To do = Turn the lines from the one containing "The height and width of the screenshot is (500, 557)." through the one containing "Looking at the screenshot, I should point(110,505).", inclusive, into a numbered list, skipping any blank lines.

** start Data excerpts **

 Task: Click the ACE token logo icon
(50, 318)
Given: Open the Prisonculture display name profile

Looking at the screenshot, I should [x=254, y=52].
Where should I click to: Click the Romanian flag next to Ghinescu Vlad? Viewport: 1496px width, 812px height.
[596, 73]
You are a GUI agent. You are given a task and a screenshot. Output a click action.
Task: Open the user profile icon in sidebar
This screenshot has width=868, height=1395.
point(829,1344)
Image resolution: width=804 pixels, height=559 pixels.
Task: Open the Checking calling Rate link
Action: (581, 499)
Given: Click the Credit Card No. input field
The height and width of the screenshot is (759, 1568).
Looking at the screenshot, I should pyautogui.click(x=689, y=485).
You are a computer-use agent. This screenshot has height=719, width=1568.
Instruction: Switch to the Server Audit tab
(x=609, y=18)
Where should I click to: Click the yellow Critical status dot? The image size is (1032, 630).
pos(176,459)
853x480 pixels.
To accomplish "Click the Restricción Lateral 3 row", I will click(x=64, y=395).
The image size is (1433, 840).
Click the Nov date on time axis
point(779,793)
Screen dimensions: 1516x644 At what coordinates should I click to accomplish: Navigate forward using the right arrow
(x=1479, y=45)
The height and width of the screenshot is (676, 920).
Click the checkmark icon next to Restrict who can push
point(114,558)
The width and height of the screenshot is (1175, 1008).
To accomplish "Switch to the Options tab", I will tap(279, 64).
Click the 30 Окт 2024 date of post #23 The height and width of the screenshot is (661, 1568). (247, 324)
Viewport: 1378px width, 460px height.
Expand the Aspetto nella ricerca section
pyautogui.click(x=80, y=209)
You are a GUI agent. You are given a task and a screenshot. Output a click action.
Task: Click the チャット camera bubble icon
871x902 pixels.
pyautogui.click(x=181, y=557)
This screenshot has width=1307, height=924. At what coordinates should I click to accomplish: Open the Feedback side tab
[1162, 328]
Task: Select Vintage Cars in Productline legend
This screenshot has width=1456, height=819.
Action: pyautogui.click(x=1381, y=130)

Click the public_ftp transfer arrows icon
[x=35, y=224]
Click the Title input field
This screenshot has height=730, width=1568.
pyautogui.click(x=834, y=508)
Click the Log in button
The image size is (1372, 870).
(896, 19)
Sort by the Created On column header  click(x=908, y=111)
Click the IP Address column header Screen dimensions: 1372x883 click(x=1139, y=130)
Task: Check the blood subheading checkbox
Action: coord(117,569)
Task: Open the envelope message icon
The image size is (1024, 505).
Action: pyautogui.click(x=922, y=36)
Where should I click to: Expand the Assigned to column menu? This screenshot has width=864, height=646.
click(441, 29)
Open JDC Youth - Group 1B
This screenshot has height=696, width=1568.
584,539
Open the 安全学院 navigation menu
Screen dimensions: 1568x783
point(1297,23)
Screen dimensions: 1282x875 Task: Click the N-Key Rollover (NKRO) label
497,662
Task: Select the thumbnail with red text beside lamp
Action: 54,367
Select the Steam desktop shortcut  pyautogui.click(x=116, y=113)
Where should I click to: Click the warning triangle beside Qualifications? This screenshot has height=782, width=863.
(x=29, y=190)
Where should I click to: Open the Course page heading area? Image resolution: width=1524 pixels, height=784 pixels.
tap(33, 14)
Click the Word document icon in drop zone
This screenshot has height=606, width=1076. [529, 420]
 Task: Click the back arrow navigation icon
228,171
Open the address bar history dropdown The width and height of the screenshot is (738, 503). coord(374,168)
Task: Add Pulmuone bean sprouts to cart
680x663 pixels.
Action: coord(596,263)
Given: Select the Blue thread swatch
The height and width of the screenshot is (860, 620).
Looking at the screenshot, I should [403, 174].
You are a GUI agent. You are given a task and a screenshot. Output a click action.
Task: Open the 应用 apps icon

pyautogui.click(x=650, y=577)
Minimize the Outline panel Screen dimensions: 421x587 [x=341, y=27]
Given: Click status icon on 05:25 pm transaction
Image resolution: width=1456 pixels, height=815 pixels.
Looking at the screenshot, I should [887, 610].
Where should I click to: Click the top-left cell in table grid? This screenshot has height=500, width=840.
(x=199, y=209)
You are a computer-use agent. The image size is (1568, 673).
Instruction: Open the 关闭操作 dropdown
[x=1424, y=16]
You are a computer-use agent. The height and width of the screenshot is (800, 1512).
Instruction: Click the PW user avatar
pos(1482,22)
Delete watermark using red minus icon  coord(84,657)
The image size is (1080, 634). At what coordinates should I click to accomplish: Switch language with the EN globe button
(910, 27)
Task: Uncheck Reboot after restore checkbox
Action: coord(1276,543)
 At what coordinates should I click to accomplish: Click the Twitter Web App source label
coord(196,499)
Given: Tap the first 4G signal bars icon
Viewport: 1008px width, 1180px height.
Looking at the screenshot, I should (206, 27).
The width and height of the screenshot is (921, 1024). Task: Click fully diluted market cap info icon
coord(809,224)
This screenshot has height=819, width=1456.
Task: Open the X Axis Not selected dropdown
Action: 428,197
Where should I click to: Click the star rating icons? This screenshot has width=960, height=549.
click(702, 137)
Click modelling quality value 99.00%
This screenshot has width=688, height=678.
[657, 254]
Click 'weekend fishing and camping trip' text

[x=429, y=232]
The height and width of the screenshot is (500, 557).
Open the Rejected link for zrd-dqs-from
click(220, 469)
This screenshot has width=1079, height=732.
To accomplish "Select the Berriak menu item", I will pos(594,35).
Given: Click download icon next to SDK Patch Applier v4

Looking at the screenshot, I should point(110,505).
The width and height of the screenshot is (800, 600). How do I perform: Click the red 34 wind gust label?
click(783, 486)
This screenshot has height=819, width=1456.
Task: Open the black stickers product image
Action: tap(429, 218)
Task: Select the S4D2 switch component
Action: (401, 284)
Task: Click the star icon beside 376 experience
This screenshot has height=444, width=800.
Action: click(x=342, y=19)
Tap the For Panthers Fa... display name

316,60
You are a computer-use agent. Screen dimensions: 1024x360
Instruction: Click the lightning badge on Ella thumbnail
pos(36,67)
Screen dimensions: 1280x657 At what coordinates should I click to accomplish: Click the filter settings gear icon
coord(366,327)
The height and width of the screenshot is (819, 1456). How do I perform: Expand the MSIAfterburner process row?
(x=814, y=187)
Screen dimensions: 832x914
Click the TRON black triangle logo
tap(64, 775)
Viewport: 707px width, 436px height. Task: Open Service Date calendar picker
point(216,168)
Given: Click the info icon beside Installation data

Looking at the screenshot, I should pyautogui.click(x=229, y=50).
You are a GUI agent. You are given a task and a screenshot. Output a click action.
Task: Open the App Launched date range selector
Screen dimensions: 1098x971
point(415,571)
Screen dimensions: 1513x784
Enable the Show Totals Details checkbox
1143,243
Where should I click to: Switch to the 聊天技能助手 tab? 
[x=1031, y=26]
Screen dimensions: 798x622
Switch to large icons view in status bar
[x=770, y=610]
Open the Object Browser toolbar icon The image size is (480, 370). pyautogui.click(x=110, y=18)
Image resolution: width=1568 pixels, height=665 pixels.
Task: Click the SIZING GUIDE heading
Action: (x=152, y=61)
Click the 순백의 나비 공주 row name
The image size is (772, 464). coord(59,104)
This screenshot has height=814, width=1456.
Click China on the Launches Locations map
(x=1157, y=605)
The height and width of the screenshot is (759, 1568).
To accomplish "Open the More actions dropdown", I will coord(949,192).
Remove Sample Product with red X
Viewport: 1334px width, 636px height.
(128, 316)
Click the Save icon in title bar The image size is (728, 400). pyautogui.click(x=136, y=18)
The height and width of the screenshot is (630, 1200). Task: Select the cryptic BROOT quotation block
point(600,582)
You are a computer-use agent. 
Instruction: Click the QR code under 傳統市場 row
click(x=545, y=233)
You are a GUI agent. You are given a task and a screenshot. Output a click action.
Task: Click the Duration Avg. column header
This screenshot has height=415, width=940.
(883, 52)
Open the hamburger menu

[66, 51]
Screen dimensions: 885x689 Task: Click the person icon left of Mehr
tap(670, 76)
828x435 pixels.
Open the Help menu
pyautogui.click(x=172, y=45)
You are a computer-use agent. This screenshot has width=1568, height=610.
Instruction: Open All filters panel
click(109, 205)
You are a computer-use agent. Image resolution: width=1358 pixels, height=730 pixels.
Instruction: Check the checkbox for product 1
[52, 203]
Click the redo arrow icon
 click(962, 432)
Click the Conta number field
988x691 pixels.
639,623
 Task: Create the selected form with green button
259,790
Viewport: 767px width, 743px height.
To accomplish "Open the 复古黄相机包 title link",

** end Data excerpts **

Answer below =
1. The height and width of the screenshot is (500, 557).
2. Open the Rejected link for zrd-dqs-from
3. click(220, 469)
4. This screenshot has width=1079, height=732.
5. To accomplish "Select the Berriak menu item", I will pos(594,35).
6. Given: Click download icon next to SDK Patch Applier v4
7. Looking at the screenshot, I should point(110,505).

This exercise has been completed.